Top of Dataset excerpts

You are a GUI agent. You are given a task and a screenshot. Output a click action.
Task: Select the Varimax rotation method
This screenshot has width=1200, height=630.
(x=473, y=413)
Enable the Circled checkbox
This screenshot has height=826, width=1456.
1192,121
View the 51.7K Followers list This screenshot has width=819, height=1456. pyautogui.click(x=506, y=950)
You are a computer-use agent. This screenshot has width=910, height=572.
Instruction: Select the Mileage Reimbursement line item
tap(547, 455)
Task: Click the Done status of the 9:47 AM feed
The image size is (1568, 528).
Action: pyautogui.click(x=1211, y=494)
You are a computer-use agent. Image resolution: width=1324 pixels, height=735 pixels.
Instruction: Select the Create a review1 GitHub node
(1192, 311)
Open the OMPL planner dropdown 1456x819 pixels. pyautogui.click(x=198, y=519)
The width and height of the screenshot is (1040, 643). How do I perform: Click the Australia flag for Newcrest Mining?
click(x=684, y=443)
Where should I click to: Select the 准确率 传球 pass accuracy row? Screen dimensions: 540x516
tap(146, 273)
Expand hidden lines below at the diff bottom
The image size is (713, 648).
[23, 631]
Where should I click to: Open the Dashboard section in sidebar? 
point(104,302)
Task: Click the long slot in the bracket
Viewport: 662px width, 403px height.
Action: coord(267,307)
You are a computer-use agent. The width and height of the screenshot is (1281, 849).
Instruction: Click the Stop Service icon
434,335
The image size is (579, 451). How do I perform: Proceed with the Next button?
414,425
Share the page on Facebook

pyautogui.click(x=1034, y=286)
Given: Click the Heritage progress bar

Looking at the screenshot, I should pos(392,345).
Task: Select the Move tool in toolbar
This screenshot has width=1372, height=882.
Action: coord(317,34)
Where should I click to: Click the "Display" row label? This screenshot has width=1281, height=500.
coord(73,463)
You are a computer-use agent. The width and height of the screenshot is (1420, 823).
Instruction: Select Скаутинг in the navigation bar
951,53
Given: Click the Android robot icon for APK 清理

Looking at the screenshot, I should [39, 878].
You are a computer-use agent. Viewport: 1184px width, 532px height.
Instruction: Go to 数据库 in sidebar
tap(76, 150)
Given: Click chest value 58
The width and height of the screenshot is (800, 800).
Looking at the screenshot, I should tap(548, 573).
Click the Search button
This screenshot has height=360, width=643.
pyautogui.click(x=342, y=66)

Bottom of Dataset excerpts

## What is being asked:
Locate the word "computer" in the records above, and return each line that has it.

## Result below:
You are a computer-use agent. This screenshot has width=910, height=572.
You are a computer-use agent. Image resolution: width=1324 pixels, height=735 pixels.
You are a computer-use agent. The width and height of the screenshot is (1281, 849).
You are a computer-use agent. The width and height of the screenshot is (1420, 823).
You are a computer-use agent. Viewport: 1184px width, 532px height.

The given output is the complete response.